** start of Data excerpts **

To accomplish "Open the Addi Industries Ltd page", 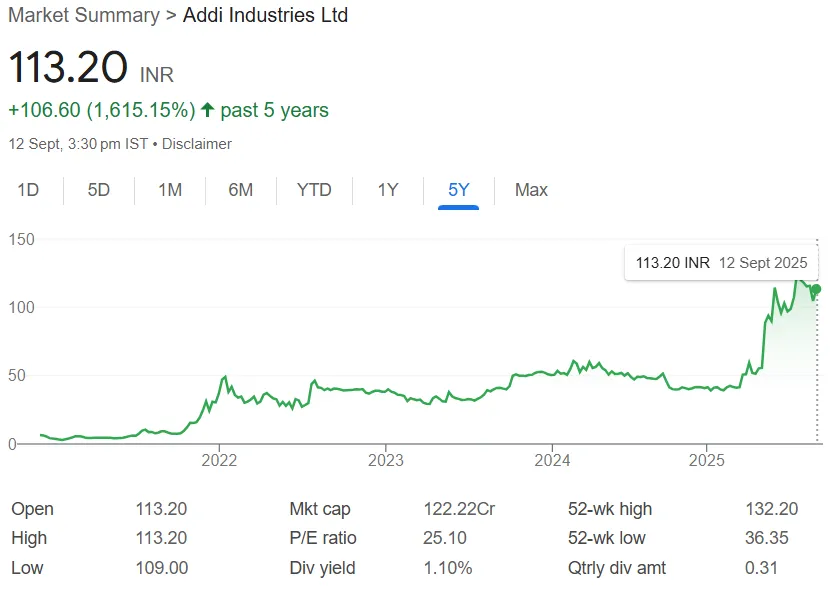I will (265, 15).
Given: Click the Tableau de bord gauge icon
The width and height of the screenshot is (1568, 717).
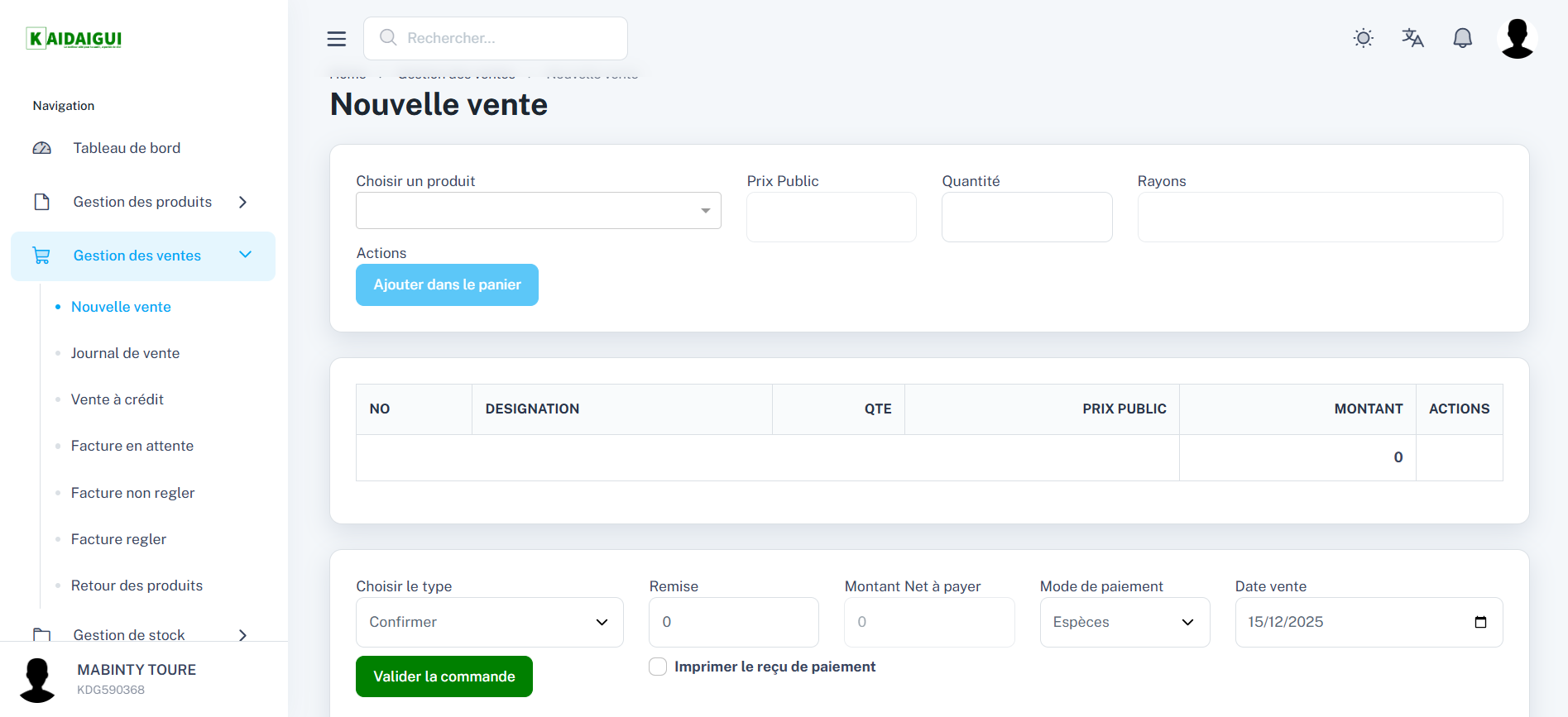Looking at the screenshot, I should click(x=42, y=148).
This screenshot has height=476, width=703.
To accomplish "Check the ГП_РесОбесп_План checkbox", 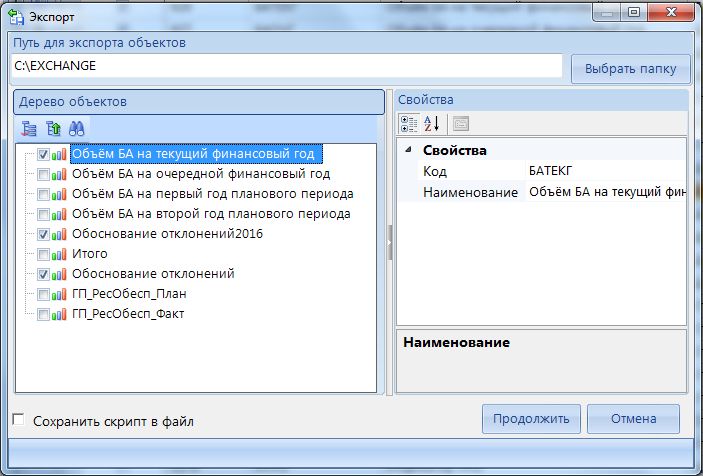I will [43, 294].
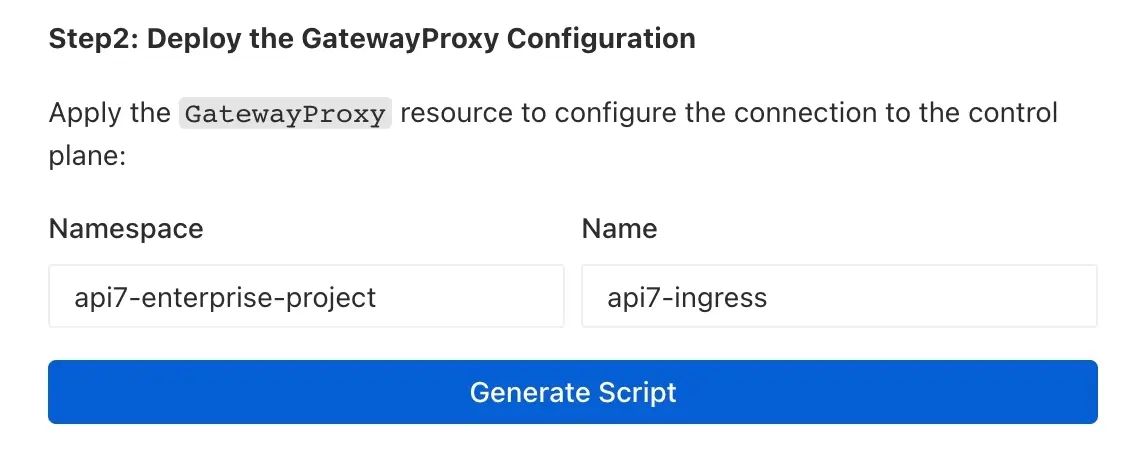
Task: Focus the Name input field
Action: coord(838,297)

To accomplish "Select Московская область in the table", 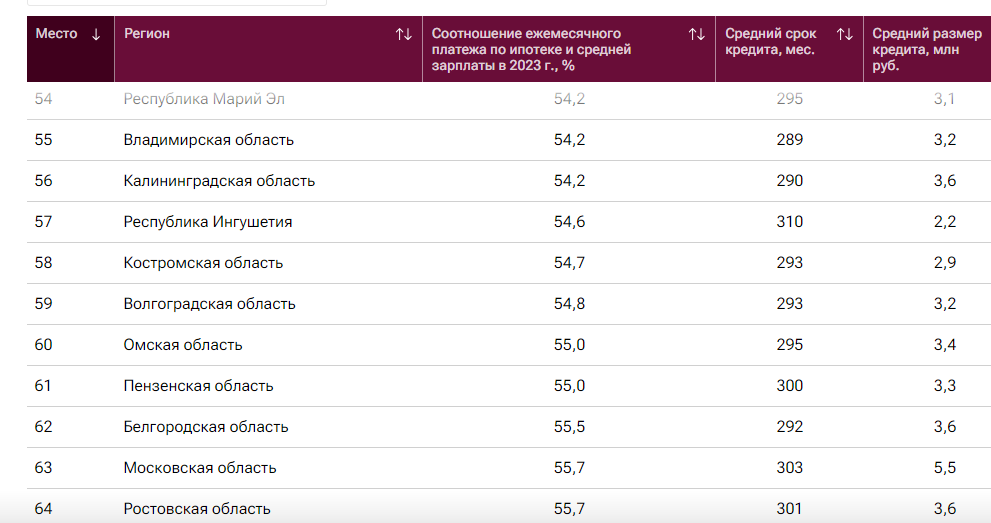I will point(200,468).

** end of Data excerpts **
** start of Data excerpts **

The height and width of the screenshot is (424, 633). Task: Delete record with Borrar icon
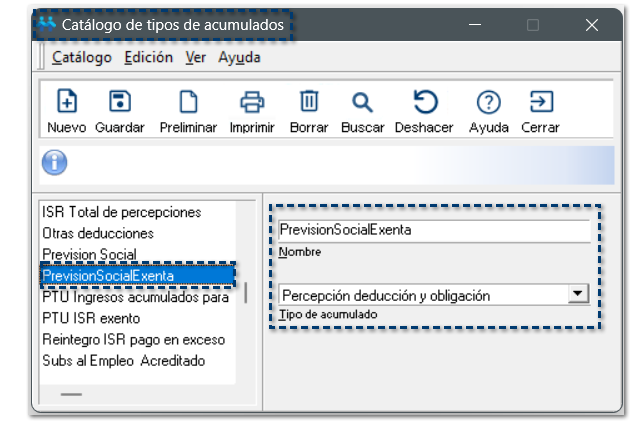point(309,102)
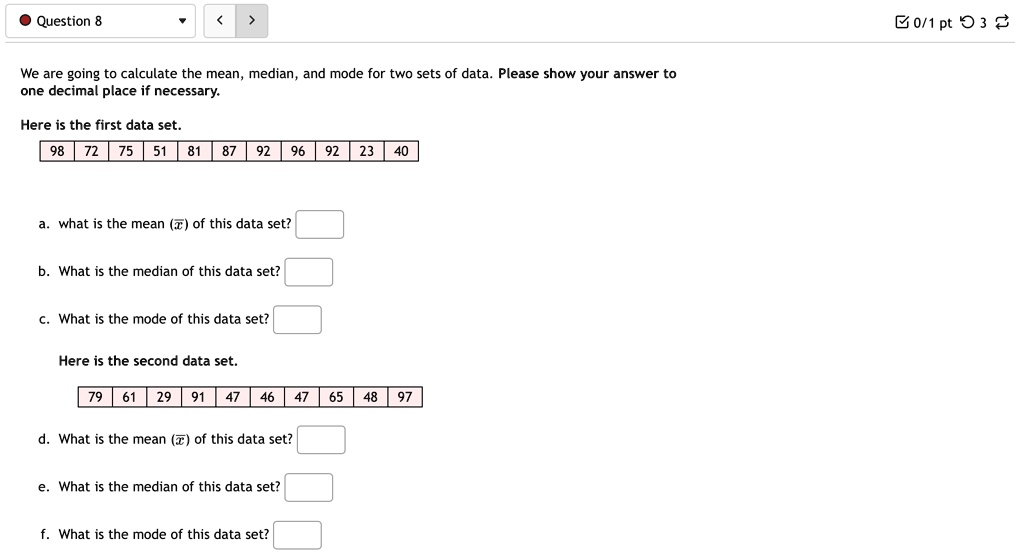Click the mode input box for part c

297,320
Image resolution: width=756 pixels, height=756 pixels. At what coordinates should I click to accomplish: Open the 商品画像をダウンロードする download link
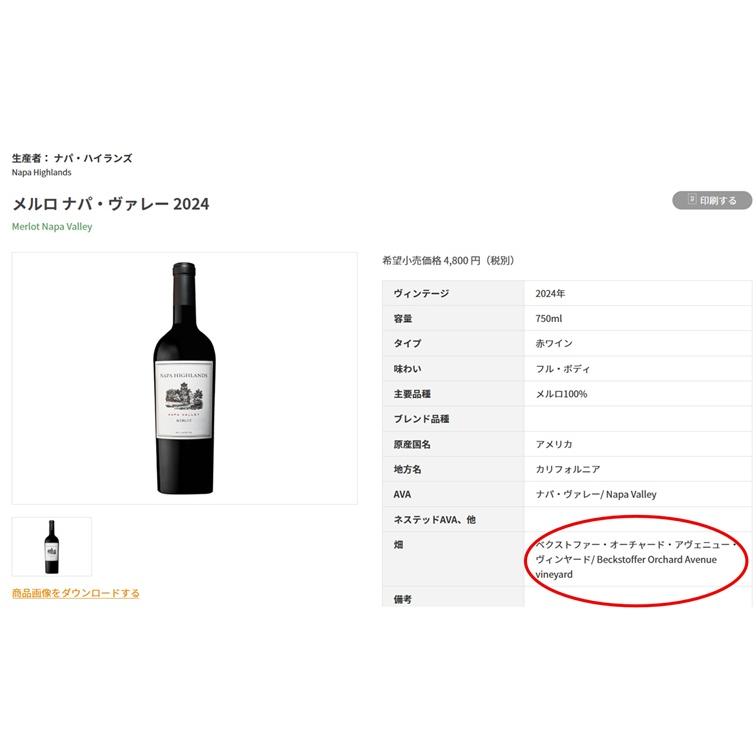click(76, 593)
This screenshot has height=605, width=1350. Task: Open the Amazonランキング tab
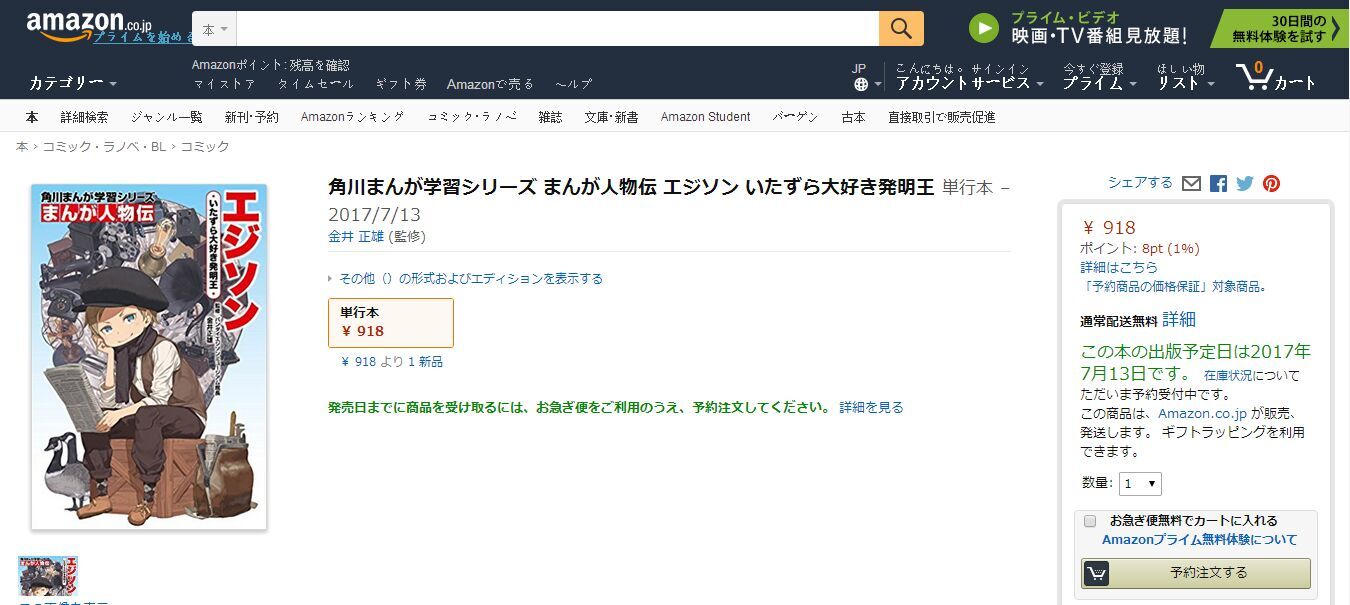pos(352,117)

** end of Data excerpts **
** start of Data excerpts **

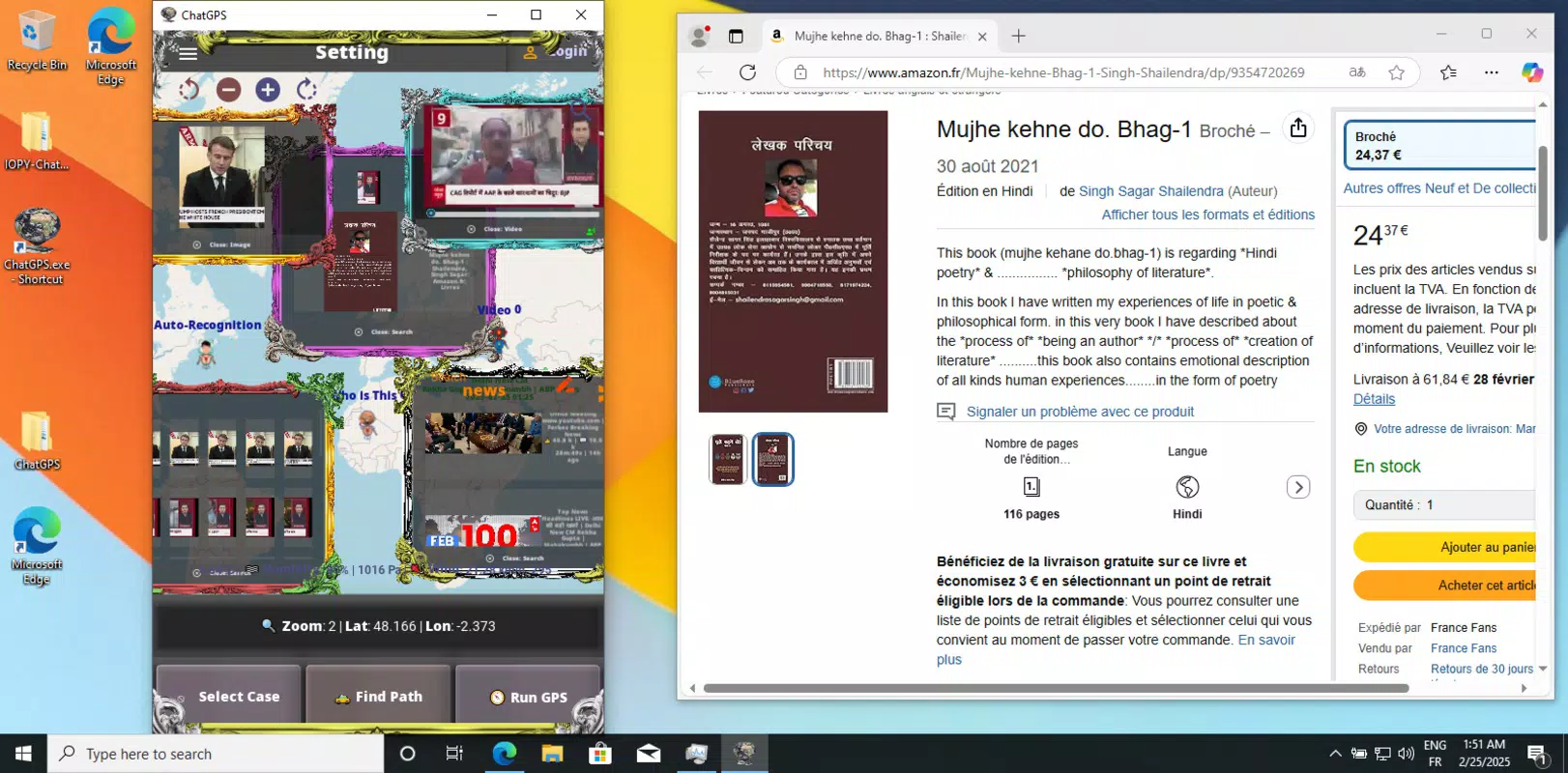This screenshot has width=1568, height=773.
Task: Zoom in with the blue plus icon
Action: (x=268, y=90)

** end of Data excerpts **

[Exercise brief] Change "blue" to "green" in the data, starting with the line containing "This screenshot has width=1568, height=773." and going on through the line containing "Action: (x=268, y=90)". Leave all other wording the same and omit the pictures from your answer.

[Reply]
This screenshot has width=1568, height=773.
Task: Zoom in with the green plus icon
Action: (x=268, y=90)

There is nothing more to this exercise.